Masterton, an ex-editor of Penthouse, made his name as a horror writer, winning a series of international awards. And there’s plenty of chillingly depicted horror in this convoluted tale of organised crime, sectarian violence and police corruption set mainly in the city of Cork, where he lived for five years and which was the spark for the six books of the Maguire series.

The discovery of the mummified bodies of a father, mother, their two children and family pets beneath the floorboards of a cottage in Blarney points to an execution during the Troubles of the 1920s.

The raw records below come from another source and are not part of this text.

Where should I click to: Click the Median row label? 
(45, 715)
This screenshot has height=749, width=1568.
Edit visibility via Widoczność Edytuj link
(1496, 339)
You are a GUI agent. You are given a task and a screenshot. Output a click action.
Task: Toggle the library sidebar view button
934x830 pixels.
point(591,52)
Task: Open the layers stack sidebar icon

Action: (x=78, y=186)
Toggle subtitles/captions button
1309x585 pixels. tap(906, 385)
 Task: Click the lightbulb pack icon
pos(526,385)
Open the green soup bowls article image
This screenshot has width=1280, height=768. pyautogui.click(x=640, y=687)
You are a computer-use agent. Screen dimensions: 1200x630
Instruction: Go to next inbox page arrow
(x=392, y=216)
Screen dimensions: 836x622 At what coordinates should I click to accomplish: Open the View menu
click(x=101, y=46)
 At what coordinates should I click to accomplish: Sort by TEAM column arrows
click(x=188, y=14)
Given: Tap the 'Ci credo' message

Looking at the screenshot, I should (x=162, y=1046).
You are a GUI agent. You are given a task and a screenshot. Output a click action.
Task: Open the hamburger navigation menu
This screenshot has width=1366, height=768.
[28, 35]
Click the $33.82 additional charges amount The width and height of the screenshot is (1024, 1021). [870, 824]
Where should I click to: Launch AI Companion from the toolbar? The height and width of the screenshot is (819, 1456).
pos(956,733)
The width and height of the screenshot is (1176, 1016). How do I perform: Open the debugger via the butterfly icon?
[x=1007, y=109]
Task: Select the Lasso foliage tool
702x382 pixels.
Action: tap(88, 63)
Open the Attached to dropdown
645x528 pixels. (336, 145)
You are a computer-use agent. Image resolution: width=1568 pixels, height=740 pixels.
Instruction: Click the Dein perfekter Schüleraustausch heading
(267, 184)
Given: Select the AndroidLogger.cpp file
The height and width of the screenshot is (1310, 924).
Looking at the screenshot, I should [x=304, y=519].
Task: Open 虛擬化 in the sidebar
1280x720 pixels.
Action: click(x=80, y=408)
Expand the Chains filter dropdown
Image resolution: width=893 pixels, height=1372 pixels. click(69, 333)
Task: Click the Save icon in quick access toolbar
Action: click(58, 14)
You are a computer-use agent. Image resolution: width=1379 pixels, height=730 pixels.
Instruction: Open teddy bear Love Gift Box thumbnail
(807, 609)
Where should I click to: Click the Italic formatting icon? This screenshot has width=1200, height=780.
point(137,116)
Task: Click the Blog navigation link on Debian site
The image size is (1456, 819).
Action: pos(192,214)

In this part of Ireland, the past never stays buried. As Maguire and her team investigate the coldest of cases, old sectarian rivalries flare once more. At the same time, she must confront a brutal criminal, using the cover of terrorism, and suspected of at least organising the murder of one of her detectives. So far the physically repellent and unlovely tobacco baron Bobby Quilty – cigarettes in Ireland are the most expensive in Europe and smuggling a multi-million euro business – has managed to avoid prosecution through a combination of brutality, threats and staying one step ahead of the law.

As the Garda close in, Quilty arranges the kidnapping of Katie’s former lover and she comes to realise he is being tipped off by a mole within her own station. She persuades Ni Nuallan, not yet fully recovered from her wounds, to go under cover once more, but when she too is held by Quilty, Katie must go outside the law to save them both.

A piece of luck exposes the police mole and this hurricane-pace story builds towards an improbably explosive, but thrilling, climax. However, there are more than a few inconsistencies compared with the earlier books and characters who were developing sympathetically seem to have changed. Maguire is now a driven vigilante. She no longer thinks things through or realises actions have consequences .She is also quite callous towards her brain-damaged sister and has little empathy with her other sibling who acts as carer.

Her once well-rounded, even sympathetic, personality is beginning to slip into self-absorbed obsession and her exploitation of Ni Nuallan’s feelings is quite unpleasantly cynical.Her former lover’s mother died in the first book, but now has come back to life suffering from Alzheimer’s! And how come exposed corruption within the Garda seems to go unpunished?

One thing Masterton does not exaggerate is the threat from terrorism and organised crime. Since the establishment of the Garda Síochána in 1922 at least 23 officers have been murdered by individuals or groups associated with paramilitary and terrorist organisations, the most common cause of death bar accident. The most recent was in October 2015.

Despite its failings, this is another original and pacey thriller from a master storyteller. With plenty of unpredictable twists and turns, great pace, a superb ear for Irish street argot and some fine descriptive scene setting, it once again delivers on every level of excitement and intrigue.